§ **ASSIGNED TASK**: The listing has to be given again in full and exactly.

§ **THE DATA**:
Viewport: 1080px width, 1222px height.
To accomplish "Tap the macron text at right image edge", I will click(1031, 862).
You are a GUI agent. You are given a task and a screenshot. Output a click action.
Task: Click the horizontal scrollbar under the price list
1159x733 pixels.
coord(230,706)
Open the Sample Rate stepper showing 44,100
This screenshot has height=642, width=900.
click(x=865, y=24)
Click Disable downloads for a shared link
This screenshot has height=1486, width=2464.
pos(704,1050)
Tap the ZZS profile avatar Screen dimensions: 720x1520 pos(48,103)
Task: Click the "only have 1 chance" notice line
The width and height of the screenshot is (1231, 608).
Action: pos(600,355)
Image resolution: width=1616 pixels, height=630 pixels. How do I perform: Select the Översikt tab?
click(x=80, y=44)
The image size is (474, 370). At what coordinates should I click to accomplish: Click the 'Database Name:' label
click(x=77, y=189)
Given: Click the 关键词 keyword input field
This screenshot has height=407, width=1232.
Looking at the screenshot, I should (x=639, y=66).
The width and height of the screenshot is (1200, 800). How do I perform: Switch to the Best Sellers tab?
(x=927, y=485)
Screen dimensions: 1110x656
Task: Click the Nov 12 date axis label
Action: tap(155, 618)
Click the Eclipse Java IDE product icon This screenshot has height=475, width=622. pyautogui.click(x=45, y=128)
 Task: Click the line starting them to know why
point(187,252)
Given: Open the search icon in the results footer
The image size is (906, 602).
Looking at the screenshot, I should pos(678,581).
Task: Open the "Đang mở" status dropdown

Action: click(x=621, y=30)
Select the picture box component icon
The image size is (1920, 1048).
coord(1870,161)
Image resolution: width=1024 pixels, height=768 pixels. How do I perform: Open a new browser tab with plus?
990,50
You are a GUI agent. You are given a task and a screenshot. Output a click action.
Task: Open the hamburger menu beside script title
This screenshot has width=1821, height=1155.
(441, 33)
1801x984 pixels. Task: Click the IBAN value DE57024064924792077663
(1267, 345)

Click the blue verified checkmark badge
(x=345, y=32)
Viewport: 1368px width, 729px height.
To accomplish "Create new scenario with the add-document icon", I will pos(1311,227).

§ **WRITTEN ANSWER**:
Viewport: 1080px width, 1222px height.
To accomplish "Tap the macron text at right image edge", I will click(1031, 862).
You are a GUI agent. You are given a task and a screenshot. Output a click action.
Task: Click the horizontal scrollbar under the price list
1159x733 pixels.
coord(230,706)
Open the Sample Rate stepper showing 44,100
This screenshot has height=642, width=900.
click(x=865, y=24)
Click Disable downloads for a shared link
This screenshot has height=1486, width=2464.
pos(704,1050)
Tap the ZZS profile avatar Screen dimensions: 720x1520 pos(48,103)
Task: Click the "only have 1 chance" notice line
The width and height of the screenshot is (1231, 608).
Action: pos(600,355)
Image resolution: width=1616 pixels, height=630 pixels. How do I perform: Select the Översikt tab?
click(x=80, y=44)
The image size is (474, 370). At what coordinates should I click to accomplish: Click the 'Database Name:' label
click(x=77, y=189)
Given: Click the 关键词 keyword input field
This screenshot has height=407, width=1232.
Looking at the screenshot, I should (x=639, y=66).
The width and height of the screenshot is (1200, 800). How do I perform: Switch to the Best Sellers tab?
(x=927, y=485)
Screen dimensions: 1110x656
Task: Click the Nov 12 date axis label
Action: tap(155, 618)
Click the Eclipse Java IDE product icon This screenshot has height=475, width=622. pyautogui.click(x=45, y=128)
 Task: Click the line starting them to know why
point(187,252)
Given: Open the search icon in the results footer
The image size is (906, 602).
Looking at the screenshot, I should pos(678,581).
Task: Open the "Đang mở" status dropdown

Action: click(x=621, y=30)
Select the picture box component icon
The image size is (1920, 1048).
coord(1870,161)
Image resolution: width=1024 pixels, height=768 pixels. How do I perform: Open a new browser tab with plus?
990,50
You are a GUI agent. You are given a task and a screenshot. Output a click action.
Task: Open the hamburger menu beside script title
This screenshot has width=1821, height=1155.
(441, 33)
1801x984 pixels. Task: Click the IBAN value DE57024064924792077663
(1267, 345)

Click the blue verified checkmark badge
(x=345, y=32)
Viewport: 1368px width, 729px height.
To accomplish "Create new scenario with the add-document icon", I will pos(1311,227).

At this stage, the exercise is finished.